Mystery of short gamma ray bursts solved

  • This sequence illustrates the kilonova model for the formation of a short-duration gamma-ray burst. 1. A pair of neutron stars in a binary system spiral together. 2. In the final milliseconds, as the two objects merge, they kick out highly radioactive material. This material heats up and expands, emitting a burst of light called a kilonova. 3. The fading fireball blocks visible light but radiates in infrared light. 4. A remnant disc of debris surrounds the merged object, which may have collapsed to form a black hole. Image credit: Nasa, ESA and A Field (STScI)
  • These Hubble images show the fireball afterglow of Gamma-ray Burst 130603B Image credit: Nasa, ESA, N Tanvir (University of Leicester), A Fruchter (STScI) and A Levan (University of Warwick)
Date:5 August 2013 Tags:, , , ,

Nasa’s Hubble Space Telescope has detected a new kind of stellar blast called a kilonova, which happens when a pair of compact objects – such as neutron stars – crash together. Hubble observed the fading fireball from a kilonova last month, following a short gamma ray burst (GRB) in a galaxy almost 4 billion light-years from Earth.

“This observation finally solves the mystery of short gamma ray bursts,” says Nial Tanvir of the University of Leicester in the United Kingdom, who led a team of researchers conducting this research.

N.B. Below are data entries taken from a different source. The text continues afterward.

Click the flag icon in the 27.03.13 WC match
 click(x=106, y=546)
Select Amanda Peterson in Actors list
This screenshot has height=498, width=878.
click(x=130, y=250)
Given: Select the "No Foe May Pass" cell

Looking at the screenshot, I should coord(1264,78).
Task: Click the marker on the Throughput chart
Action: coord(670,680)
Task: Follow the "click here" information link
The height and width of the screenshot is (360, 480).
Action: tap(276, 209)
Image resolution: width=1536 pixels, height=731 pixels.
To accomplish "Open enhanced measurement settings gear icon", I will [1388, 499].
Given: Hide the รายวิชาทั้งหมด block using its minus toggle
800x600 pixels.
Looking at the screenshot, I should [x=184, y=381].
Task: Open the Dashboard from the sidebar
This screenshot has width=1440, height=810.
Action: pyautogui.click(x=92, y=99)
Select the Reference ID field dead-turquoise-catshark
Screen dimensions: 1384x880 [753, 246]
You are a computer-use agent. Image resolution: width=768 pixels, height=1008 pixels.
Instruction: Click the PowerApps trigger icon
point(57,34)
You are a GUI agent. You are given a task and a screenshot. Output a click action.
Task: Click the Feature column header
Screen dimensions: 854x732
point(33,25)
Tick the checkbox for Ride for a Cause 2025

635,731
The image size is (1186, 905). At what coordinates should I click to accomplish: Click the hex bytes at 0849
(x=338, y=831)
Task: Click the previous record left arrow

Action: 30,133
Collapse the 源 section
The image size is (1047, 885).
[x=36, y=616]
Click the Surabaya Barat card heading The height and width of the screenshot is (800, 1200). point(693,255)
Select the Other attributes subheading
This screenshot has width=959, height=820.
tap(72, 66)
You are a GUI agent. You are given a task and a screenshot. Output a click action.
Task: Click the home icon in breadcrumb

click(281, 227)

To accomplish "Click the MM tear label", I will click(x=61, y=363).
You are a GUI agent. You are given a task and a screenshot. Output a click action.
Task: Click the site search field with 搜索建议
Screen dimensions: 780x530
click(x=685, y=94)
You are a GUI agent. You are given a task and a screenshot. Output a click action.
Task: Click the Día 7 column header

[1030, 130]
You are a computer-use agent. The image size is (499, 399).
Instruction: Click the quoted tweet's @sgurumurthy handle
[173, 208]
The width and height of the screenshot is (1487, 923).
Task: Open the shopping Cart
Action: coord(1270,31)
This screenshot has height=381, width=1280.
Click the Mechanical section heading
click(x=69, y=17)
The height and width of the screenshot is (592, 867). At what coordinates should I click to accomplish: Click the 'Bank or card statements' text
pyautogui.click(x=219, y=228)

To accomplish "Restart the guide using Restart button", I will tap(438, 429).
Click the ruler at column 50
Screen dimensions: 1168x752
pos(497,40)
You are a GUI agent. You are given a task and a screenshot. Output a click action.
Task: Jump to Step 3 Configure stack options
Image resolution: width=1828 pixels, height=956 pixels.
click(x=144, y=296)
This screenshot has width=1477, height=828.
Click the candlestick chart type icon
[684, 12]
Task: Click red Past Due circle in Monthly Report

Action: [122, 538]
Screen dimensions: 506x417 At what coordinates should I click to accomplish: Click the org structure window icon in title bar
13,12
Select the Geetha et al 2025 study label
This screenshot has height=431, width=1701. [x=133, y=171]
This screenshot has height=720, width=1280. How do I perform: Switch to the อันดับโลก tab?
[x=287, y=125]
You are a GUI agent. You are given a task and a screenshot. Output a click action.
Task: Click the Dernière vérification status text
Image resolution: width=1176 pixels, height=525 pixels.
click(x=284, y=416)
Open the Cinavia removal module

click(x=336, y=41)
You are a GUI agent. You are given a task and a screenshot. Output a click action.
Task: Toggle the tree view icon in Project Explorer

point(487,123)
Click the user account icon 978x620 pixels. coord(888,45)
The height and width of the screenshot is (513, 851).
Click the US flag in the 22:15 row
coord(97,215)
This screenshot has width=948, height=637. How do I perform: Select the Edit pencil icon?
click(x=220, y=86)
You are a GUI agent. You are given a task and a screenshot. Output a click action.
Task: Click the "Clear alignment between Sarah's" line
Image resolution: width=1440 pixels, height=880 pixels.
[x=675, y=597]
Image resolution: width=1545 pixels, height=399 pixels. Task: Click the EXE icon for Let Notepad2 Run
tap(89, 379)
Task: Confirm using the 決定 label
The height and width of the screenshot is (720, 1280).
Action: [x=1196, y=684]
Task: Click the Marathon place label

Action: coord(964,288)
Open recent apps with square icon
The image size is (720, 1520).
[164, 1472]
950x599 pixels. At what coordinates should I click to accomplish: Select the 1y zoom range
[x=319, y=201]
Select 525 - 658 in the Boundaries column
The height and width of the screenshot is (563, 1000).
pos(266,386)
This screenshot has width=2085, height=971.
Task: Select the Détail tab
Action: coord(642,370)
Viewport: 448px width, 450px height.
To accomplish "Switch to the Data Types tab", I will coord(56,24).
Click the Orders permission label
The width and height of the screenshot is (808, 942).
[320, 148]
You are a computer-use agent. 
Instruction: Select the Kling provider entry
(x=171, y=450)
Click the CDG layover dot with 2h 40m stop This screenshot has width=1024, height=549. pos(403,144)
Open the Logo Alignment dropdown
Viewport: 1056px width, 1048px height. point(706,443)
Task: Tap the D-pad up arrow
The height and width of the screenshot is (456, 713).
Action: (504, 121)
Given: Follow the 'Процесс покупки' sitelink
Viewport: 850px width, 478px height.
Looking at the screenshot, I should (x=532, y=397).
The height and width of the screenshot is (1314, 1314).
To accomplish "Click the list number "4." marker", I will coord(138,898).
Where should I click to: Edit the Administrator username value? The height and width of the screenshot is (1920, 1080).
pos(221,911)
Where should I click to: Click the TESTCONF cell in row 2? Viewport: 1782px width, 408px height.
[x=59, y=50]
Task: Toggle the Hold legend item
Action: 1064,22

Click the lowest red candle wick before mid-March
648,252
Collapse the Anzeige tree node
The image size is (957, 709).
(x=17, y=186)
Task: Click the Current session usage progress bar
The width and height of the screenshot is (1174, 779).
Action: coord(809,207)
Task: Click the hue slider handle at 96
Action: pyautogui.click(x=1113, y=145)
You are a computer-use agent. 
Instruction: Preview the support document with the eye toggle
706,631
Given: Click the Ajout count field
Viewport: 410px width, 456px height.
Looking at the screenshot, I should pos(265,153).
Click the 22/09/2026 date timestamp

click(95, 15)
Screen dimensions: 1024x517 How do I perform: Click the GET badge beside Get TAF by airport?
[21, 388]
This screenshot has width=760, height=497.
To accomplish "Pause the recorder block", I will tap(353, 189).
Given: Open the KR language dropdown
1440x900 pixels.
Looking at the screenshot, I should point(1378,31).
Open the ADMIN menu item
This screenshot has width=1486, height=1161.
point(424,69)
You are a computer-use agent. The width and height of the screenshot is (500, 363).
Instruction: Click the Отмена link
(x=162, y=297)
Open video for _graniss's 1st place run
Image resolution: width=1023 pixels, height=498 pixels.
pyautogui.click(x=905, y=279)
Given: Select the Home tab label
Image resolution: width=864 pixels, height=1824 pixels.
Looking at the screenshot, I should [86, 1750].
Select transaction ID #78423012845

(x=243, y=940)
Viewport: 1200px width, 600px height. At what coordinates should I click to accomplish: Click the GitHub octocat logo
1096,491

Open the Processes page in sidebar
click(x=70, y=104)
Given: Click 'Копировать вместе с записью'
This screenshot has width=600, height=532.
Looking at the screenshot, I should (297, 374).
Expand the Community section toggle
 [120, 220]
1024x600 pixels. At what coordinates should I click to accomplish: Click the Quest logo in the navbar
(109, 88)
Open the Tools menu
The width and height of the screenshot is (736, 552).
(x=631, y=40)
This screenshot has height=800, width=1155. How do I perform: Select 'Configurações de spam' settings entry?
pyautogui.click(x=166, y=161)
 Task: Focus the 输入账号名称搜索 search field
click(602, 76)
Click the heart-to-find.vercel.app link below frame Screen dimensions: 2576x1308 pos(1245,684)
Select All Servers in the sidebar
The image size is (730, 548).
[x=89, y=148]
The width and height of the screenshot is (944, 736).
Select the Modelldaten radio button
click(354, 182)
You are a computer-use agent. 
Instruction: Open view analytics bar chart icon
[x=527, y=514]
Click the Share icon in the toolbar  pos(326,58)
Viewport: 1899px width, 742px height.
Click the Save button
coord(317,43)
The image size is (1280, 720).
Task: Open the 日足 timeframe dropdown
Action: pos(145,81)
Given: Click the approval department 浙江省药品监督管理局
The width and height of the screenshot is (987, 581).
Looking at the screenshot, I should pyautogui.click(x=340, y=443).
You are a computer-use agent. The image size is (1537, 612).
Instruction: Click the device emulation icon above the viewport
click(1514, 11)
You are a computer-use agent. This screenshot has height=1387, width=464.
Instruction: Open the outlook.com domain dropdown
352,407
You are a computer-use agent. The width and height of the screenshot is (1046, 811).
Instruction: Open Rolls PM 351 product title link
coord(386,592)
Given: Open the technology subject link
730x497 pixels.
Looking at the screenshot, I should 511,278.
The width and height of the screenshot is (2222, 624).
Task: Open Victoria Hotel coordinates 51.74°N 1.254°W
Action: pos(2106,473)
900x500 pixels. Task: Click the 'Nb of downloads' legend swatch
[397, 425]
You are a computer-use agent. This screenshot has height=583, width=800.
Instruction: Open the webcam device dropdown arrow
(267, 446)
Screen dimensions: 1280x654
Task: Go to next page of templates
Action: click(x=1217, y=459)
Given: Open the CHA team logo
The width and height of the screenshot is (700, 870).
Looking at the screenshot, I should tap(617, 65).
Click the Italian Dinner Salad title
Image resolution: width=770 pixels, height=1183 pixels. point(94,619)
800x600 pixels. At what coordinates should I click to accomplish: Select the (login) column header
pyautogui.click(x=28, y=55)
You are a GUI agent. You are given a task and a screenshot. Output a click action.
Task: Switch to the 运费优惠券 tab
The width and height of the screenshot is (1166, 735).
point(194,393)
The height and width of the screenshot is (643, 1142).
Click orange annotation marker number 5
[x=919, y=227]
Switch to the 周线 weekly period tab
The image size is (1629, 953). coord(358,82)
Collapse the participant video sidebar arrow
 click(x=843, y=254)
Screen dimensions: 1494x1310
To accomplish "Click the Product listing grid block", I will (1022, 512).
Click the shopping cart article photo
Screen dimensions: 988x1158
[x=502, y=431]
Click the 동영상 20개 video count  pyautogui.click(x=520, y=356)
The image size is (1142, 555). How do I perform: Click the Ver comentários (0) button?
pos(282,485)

Many astronomers have provided evidence that long-duration gamma ray bursts are produced by the collapse of extremely massive stars; however, the cause of short gamma ray bursts has been a mystery – until now.

“We only had weak circumstantial evidence that short bursts [might be] produced by the merger of compact objects,” says Tanvir. “This result now appears to provide definitive proof.”

Kilonovas are about 1 000 times brighter than a regular nova, which is caused by the eruption of a white dwarf.

The team’s results appeared on 3 August in a special online publication of the journal Nature.